Anywhere we're waiting for a timer to complete. Just the top and bottom areas of the screen, I seem to recall.
But there are a number of different tasks done with different priorities/orders. Some tasks rather big could only be done in some places in the frame. Some were 'filler' tasks that took very little processing time so they could fill in the gaps left over after the big tasks had run, and so be sure to use every single drip of processing time that was available.
Most excellent design - a tile mapped mario world style game without extra hardware requires all the available time in both blanks and careful load balancing/queueing.
This is one feature I think could be improved in bB, unless I am mistaken only one of the vertical blanks is available for the game loop.
Virtual World BASIC (inspired by bB and BD) sports two game loops to allow BASIC to run in both vertical blanks, giving the programmer instant access to granular load balancing.
It was initially designed to step down to 30 HZ to use an entire frame for repositioning the full screen playfield camera and sprites which kept programming in BASIC very simple like bitd by minimizing the need for the programmer to worry about load balancing.

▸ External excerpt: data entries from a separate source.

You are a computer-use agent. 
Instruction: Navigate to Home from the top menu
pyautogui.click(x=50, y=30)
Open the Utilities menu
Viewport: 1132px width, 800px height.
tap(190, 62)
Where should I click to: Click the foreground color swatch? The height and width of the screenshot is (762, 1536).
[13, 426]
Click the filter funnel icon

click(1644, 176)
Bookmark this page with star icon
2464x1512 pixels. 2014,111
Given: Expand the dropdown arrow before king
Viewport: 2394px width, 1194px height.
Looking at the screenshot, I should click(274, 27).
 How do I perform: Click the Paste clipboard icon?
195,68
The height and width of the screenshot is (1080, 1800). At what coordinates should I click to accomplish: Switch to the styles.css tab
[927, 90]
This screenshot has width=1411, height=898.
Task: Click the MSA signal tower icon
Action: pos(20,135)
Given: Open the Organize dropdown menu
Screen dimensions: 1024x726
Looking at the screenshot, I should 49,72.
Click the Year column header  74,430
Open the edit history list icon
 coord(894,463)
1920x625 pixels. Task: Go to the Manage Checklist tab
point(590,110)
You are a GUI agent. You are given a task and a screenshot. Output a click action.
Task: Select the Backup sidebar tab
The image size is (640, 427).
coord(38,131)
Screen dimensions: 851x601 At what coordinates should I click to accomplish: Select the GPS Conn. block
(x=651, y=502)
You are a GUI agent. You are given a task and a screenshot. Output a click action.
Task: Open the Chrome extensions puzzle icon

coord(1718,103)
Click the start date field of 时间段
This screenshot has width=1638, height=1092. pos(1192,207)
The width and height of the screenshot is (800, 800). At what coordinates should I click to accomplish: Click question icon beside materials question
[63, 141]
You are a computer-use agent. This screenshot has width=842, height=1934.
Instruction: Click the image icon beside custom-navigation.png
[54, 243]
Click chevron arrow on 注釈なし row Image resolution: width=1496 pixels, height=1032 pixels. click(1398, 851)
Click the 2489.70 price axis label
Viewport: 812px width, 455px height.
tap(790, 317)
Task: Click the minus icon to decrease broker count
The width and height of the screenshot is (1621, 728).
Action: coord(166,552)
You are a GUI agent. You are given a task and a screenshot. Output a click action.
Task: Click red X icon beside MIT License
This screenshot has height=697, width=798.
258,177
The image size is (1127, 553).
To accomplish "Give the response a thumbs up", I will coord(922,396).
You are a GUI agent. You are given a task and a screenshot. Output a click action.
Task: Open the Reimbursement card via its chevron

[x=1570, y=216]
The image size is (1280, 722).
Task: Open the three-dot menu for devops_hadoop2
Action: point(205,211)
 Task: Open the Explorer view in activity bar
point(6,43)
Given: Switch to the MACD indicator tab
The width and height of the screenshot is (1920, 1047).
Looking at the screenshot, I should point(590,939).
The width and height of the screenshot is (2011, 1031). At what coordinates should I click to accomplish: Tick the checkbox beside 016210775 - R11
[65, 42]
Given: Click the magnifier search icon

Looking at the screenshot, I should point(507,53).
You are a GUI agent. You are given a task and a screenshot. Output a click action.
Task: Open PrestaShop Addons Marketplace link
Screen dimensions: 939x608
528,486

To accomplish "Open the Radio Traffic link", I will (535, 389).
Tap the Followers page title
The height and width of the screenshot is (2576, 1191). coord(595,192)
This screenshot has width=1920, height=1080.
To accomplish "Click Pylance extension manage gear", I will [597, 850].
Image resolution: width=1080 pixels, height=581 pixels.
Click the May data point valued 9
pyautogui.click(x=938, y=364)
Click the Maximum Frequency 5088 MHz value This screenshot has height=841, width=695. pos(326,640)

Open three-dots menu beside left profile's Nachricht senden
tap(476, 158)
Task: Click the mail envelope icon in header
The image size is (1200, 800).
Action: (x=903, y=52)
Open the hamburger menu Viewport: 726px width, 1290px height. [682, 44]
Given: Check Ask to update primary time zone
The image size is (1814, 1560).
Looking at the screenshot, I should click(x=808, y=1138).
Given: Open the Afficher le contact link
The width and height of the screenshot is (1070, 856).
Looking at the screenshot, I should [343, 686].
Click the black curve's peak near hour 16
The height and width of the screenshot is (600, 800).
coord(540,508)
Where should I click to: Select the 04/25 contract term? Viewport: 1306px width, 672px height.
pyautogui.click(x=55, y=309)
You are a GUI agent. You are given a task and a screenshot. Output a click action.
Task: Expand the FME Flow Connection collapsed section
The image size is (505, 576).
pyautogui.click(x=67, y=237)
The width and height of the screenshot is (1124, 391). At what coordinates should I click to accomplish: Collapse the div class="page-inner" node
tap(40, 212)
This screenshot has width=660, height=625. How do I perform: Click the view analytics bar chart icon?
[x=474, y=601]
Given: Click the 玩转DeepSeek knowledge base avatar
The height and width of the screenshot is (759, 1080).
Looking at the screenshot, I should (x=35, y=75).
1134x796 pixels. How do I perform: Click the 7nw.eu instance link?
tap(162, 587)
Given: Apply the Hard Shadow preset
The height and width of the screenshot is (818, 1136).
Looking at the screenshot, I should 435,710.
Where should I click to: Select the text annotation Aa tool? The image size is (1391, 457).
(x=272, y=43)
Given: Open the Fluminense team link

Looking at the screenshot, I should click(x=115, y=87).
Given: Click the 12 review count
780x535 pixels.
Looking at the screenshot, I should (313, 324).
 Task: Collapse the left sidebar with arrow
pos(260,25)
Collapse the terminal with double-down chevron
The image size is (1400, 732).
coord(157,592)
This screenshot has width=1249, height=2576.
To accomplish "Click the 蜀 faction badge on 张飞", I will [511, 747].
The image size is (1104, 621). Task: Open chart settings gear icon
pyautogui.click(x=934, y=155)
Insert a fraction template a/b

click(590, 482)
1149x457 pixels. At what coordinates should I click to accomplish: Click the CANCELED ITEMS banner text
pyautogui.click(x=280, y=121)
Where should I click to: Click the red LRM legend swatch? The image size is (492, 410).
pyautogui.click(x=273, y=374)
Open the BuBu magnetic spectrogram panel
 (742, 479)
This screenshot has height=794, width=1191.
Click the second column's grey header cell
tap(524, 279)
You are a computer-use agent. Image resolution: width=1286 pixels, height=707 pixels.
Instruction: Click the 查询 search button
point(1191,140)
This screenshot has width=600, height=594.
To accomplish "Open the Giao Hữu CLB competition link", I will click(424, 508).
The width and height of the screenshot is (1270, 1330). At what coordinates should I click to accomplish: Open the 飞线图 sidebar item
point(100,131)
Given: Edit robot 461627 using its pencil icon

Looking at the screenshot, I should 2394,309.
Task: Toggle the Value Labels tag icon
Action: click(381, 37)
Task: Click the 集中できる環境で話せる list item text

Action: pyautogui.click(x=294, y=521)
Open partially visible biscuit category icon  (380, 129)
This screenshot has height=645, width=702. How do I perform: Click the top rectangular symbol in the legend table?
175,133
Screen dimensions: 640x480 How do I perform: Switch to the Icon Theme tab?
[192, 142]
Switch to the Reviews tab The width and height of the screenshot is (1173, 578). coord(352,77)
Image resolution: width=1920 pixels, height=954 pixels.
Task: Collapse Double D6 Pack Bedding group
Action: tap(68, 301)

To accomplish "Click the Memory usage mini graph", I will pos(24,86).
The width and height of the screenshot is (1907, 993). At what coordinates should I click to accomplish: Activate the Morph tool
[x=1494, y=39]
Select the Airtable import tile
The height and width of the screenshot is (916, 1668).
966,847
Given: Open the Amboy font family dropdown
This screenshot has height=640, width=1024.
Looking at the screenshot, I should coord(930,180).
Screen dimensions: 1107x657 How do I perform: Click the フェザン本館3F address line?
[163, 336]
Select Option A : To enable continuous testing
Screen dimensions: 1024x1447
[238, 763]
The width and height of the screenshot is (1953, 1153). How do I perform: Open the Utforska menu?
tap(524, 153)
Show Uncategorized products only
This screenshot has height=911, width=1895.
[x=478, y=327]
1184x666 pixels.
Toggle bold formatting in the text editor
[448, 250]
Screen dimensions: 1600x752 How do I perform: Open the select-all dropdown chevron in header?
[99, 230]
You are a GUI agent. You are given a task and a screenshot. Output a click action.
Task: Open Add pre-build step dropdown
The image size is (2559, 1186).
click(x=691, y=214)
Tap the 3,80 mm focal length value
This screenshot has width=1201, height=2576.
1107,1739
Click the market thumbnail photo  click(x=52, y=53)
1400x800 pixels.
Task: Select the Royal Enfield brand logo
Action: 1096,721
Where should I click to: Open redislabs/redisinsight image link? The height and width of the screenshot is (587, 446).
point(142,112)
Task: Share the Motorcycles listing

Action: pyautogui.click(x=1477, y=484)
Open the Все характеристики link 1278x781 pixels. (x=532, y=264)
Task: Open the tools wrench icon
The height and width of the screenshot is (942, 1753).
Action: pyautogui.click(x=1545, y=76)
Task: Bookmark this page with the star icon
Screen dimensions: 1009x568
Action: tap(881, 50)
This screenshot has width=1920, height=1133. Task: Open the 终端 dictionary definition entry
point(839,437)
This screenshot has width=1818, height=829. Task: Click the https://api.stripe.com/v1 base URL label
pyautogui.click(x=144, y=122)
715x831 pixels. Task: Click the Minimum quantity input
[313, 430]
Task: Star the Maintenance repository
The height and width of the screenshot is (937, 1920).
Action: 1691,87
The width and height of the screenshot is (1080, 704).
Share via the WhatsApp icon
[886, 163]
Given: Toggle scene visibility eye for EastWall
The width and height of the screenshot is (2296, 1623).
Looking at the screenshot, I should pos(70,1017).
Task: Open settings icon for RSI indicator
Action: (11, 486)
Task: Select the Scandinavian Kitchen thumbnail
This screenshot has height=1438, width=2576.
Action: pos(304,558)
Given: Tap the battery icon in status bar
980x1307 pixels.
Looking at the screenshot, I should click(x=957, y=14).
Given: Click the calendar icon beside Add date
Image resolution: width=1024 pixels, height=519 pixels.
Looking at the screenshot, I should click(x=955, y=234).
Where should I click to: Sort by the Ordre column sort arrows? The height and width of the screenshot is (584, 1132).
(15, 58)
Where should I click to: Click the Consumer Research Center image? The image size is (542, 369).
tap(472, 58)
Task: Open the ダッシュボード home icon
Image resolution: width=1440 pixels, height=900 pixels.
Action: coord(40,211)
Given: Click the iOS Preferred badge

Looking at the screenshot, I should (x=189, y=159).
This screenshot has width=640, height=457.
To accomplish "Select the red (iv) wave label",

It's now evolved with DLI's like the Atari home computers that give the programmer fine grain load balancing control to update a region of the screen from either of the blanks with more time left over for additional tasks the programmer can load balance on a per frame basis, but the architecture is more complex as you've described.
I think your analogy about a few weeks to write a great game in BASIC compared to six months in asm is spot on, but without finding a way to alleviate the load (like the first method stealing a frame, or using a 32-bit co-processor to update the framebuffer) then the architecture and concept for load balancing/queueing becomes just as important for the BASIC programmer as for the Assembly programmer.
As I was working with ANTIC I realized DLI's gave Atari BASIC programmers the ability to organize regions of the screen to exert fine grain load balancing control - another great influence for making this design architecture accessible to the BASIC programmer. I also tried to simplify it so it's easier to use in Virtual World BASIC - DLI's are fairly complicated to use in Atari BASIC.
I think much of the speed improvement in BASIC over asm on the VCS comes from being isolated from kernel load balancing - this architecture the BASIC programmer (thankfully) never has to worry about.
I see the BD 168 scanline kernel without WSYNC is yielding 500 extra cycles of processing power to draw that display, that's a fantastic optimization - your kernel tree must be perfectly balanced with no branches taking even a single extra cycle for that to work!